When a new process or technology like 3D printing comes into play, making strides in nearly every direction, and downright changing the way we do things ‘around here,’ some people get upset–but most people get excited. There is also a quick response to see something like 3D printing as completely taking over–and while it may be revolutionizing manufacturing in some ways–and downright delighting many people–we can’t be too quick in suddenly throwing tried and true traditions right out the window.
While the virtues of using additive manufacturing have been touted high and low over that of subtractive lately, sometimes thinking outside of the box, as well as being disruptive, can mean going against the flow and just doing what seems to work really well–as well as using some of the systems that are still right in front of you. For Thermwood Corporation, this means shaking things up by performing both additive and subtractive manufacturing on the same machine for making large carbon graphite reinforced composite thermoplastic components. And their new idea should interest anyone who is seriously involved in manufacturing.
Historically a CNC machining company, Indiana-based Thermwood is able to make these graphic components due to the addition of a second gantry allowing for a large, mounted extruder which both heats and melts the graphite in a near shape process.
As they were delving into the world of 3D printing, the team at Thermwood Corp. turned to the expertise of American Kuhne, known manufacturers in the engineering sector for extruders made of materials like plastic, rubber, and silicone.
Based on the original Thermwood Model 77 which is an enormous, enclosed gantry machine bearing high walls and available in sizes up to a massive sixty feet in length, American Kuhne created a custom system. This was based on an extruder that would work comprehensively with the existing CNC machinery, allowing it to control and manage extrusion. With this new process, flexibility and capability are increased at Thermwood.
The new system will be able to 3D print in the classic layered structure on nearly any plane from strictly horizontal to any direction up to ninety degrees from horizontal, according to Thermwood’s blog, which goes on to add that they believe this will be crucial in the future as structures of more complexity are required in their manufacturing processes.
Once the 3D printing portion of the job is done completing its task with a nearly finished shape (thus the ‘near shape process’), it is five-axis machined in order to attain the desired–and final–shape.
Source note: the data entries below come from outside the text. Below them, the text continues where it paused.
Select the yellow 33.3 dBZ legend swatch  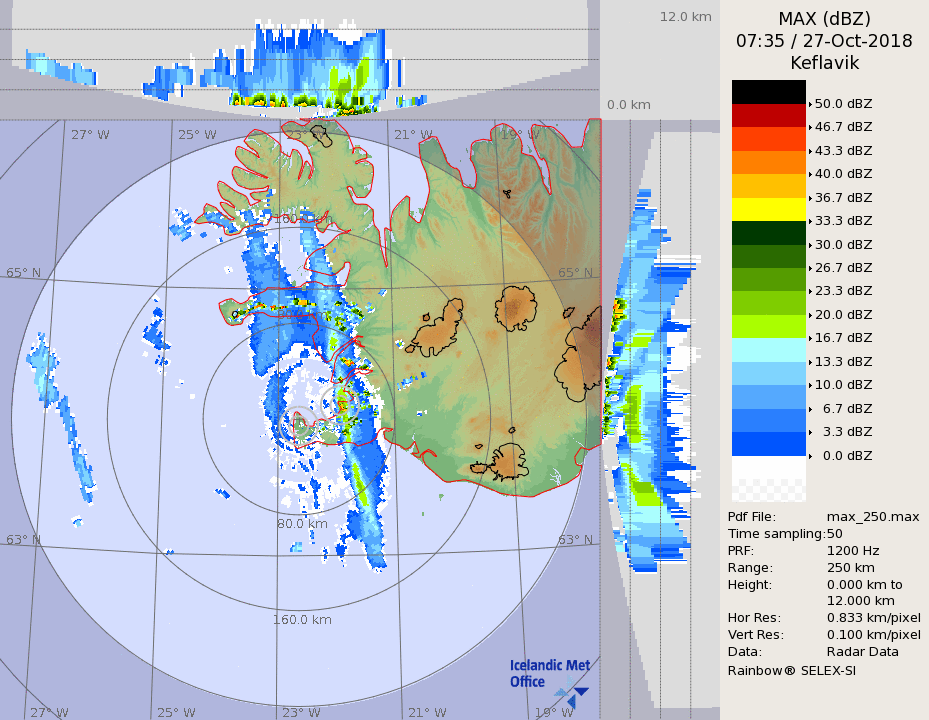768,209
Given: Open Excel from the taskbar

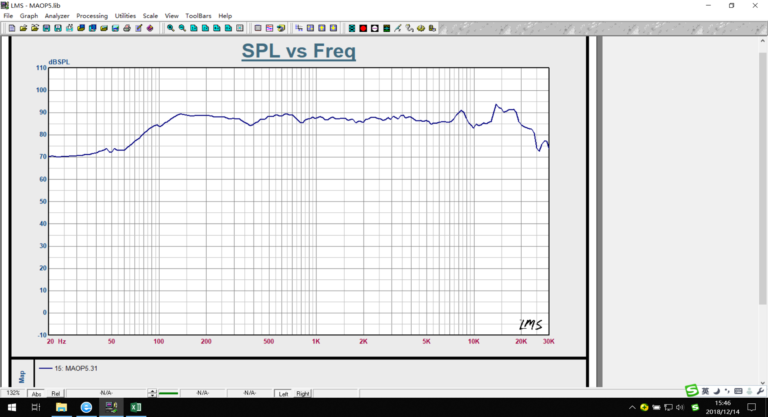Looking at the screenshot, I should 137,408.
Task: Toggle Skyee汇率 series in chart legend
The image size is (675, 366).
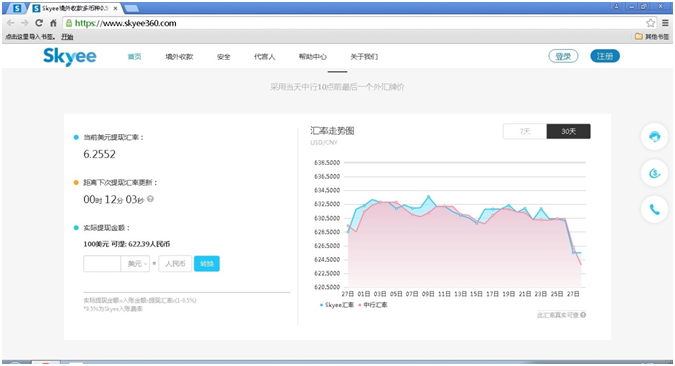Action: (x=337, y=305)
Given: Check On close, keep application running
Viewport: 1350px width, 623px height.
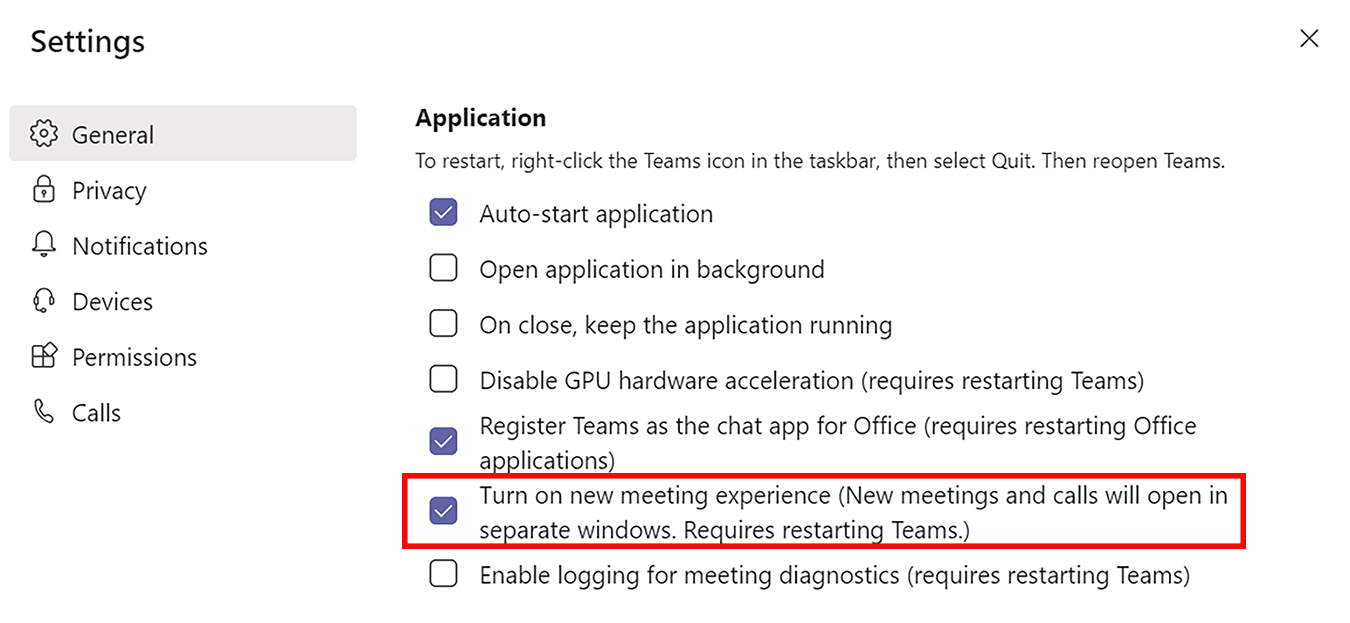Looking at the screenshot, I should click(x=443, y=325).
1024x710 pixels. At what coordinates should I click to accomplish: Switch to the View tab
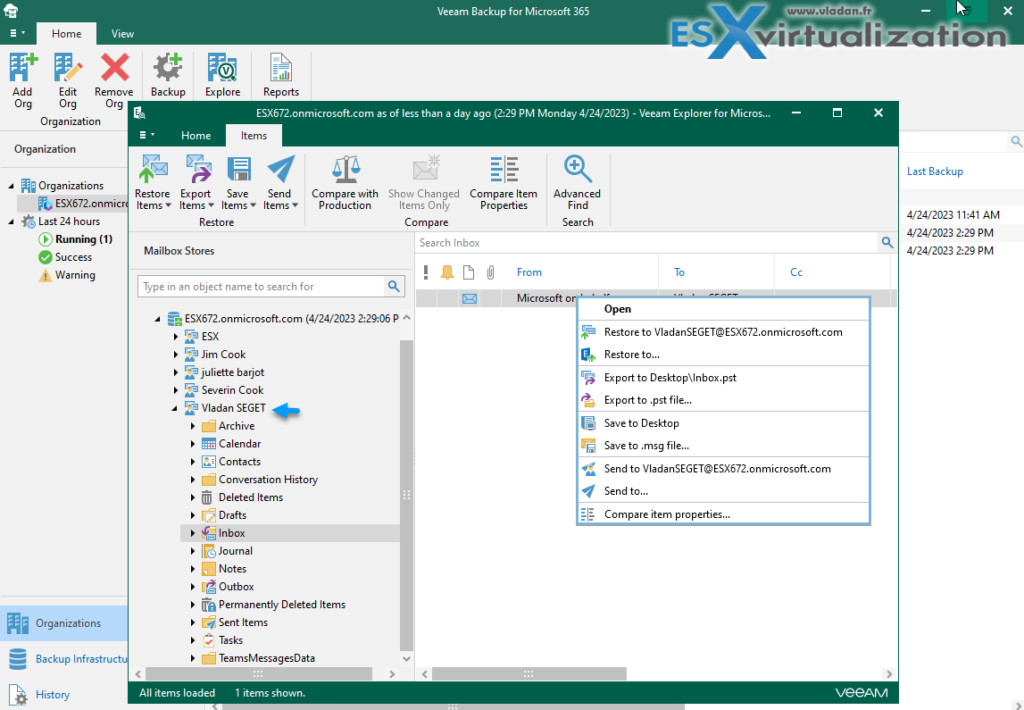(122, 33)
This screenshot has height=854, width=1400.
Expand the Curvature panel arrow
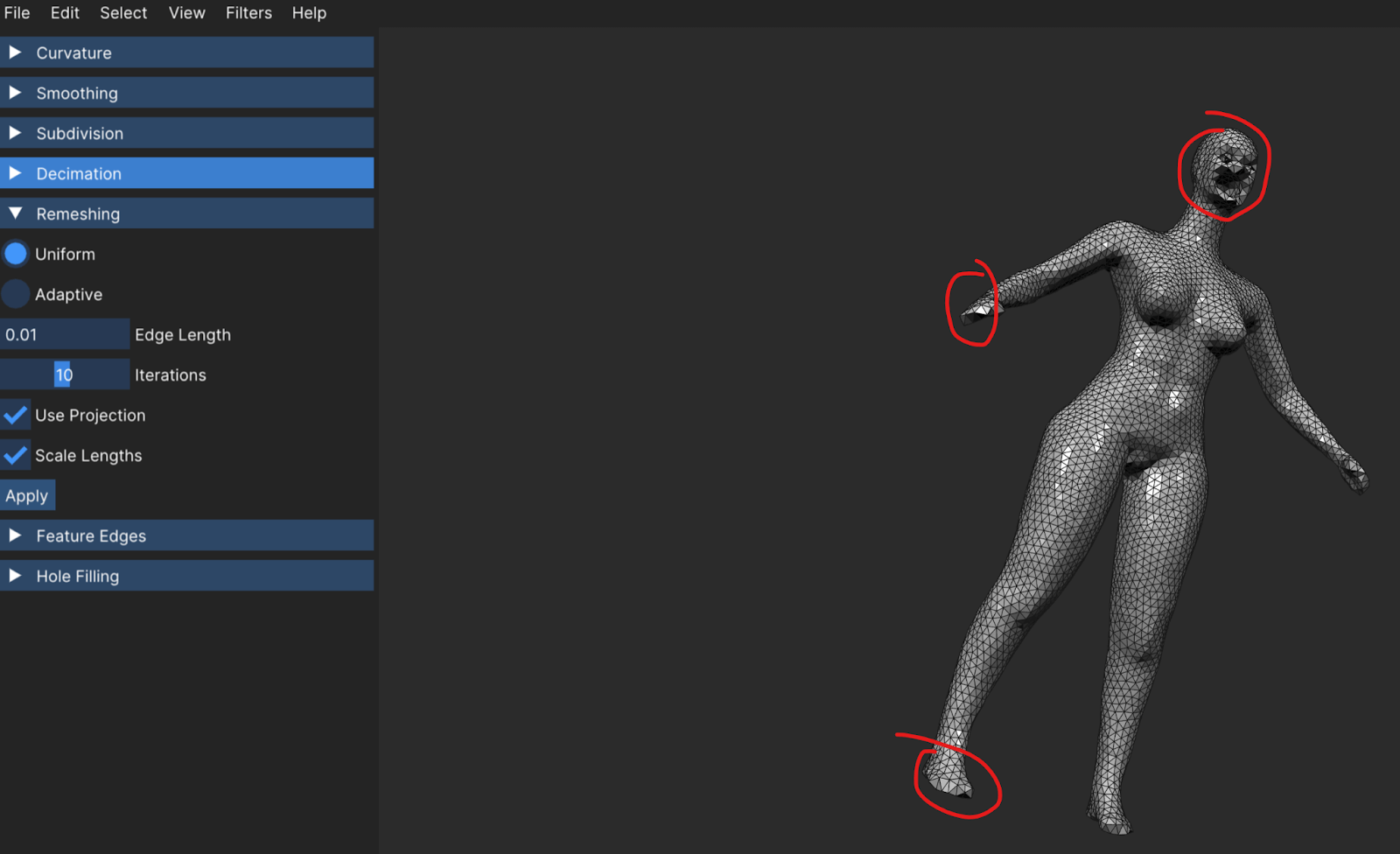tap(15, 52)
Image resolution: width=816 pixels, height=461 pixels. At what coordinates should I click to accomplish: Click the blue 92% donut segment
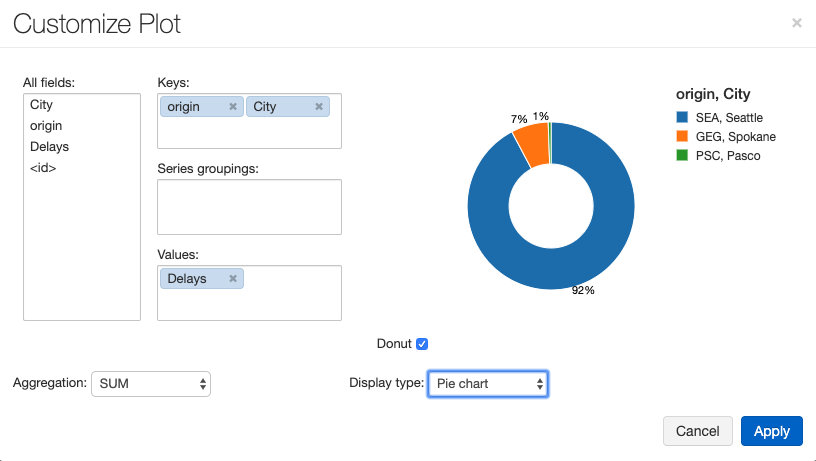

These shapes can be made in the form of parts that are as large as 10x10x5. The extruder is a twenty horsepower, 1 ¾ inch diameter, 24-1 L/D device, and according to Thermwood it will be able to process a stunning 100 pounds of material in just an hour. Because of the unique custom design, the machine is able to produce at an accelerated rate despite the heaviness of the extruder.
While they may be a leader in subtractive manufacturing, Thermwood was at one time a plastics processing company well-acquainted with the world of plastic extruders in factories. Not surprisingly, they see themselves as very well-equipped to bring this innovation into their segment of the industrial world. While they are not sure exactly when this may be available as a commercial system in the marketplace, the concept and design are a brilliant idea not only for Thermwood, but for other companies already involved in CNC machining, who could take on this new process as well simply by adding the new additive manufacturing gantry.
Discuss your thoughts on this new combination of traditional and progressive technology in the Thermwood forum over at 3DPB.com.
Two worlds are coming together to make a positive difference and improvement in the world of CNC machining. With the addition of a second gantry that bears a mounted extruder, Thermwood Corp. is behind a new and innovative design that allows for both additive and subtractive manufacturing on the same machine, in a ‘near shape process.’ This process allows for the extruder to 3D print the graphite into a nearly finished form which is then five-axis machined into the final shape.